■ About this task
Would you print all of the entries exactly, please, but without their pictures?

= = = =

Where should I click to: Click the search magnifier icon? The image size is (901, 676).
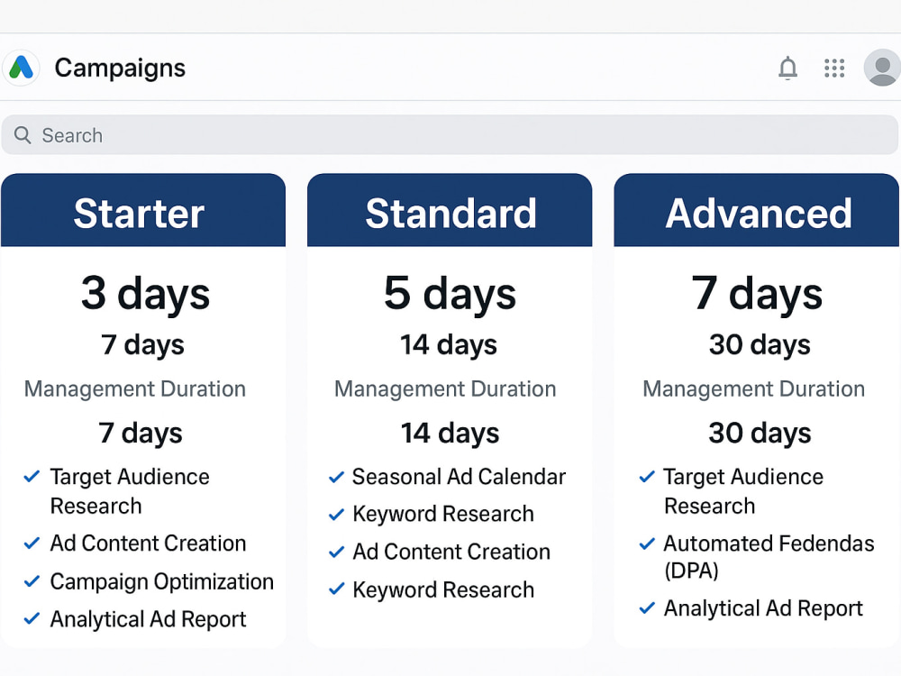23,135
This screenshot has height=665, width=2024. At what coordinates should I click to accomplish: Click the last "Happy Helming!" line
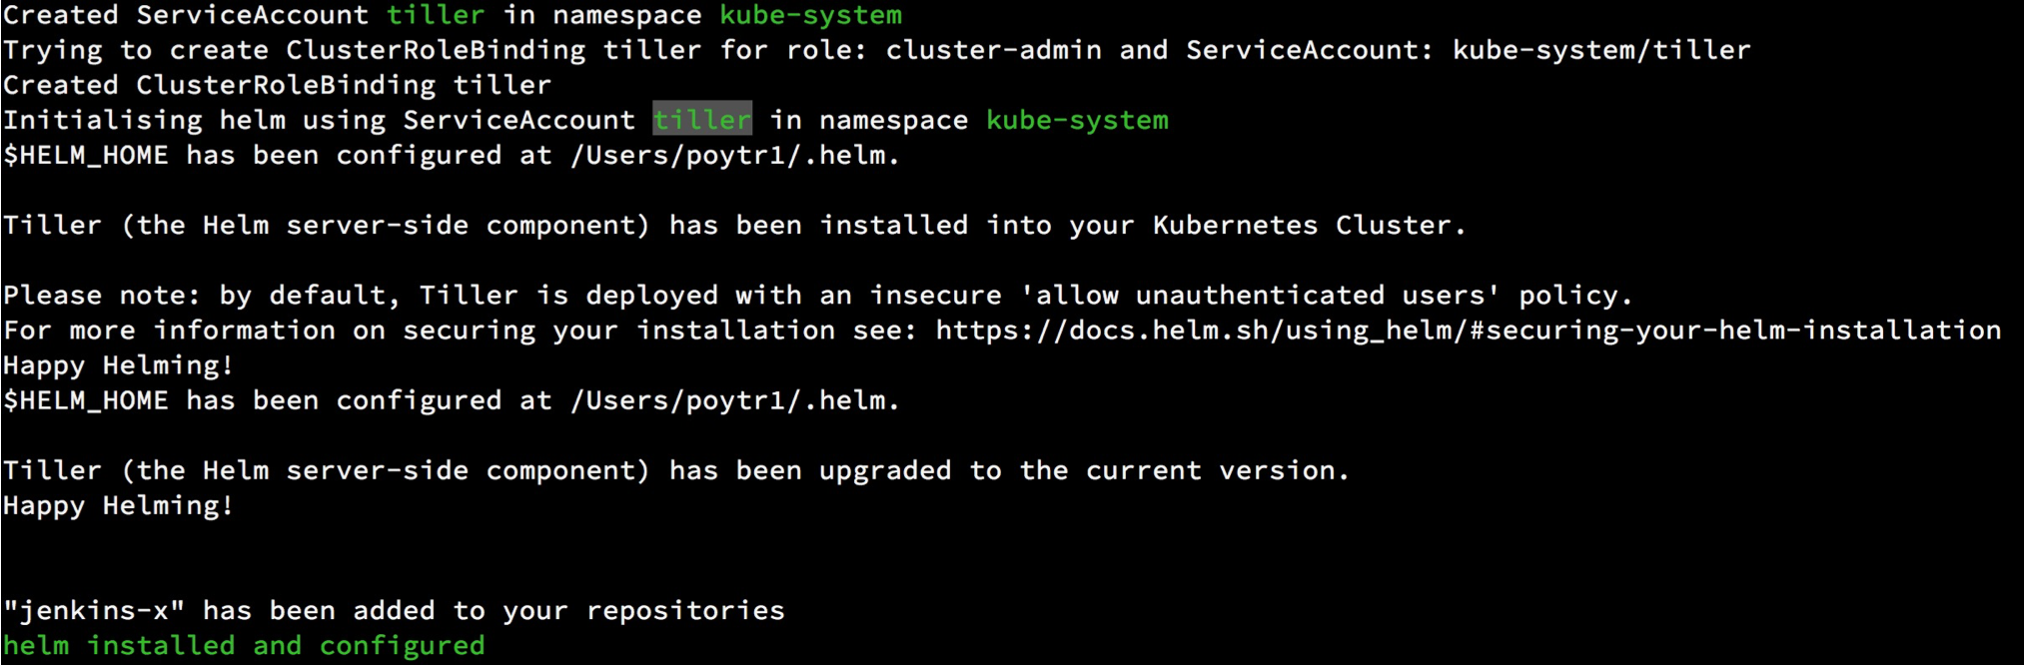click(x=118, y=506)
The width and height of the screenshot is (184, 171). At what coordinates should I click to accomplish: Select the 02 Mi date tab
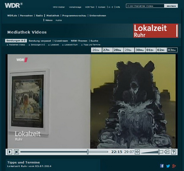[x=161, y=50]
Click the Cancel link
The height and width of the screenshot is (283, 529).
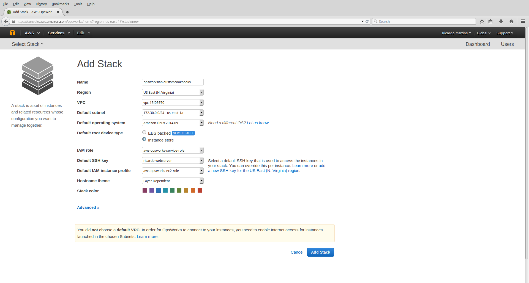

= = = =

■ Exercise solution
Where should I click to: Click the search magnifier icon? The image size is (901, 676).
23,135
This screenshot has height=665, width=2024. At what coordinates should I click to accomplish: Click the last "Happy Helming!" line
click(x=118, y=506)
The width and height of the screenshot is (184, 171). At what coordinates should I click to accomplish: Select the 02 Mi date tab
[x=161, y=50]
Click the Cancel link
The height and width of the screenshot is (283, 529).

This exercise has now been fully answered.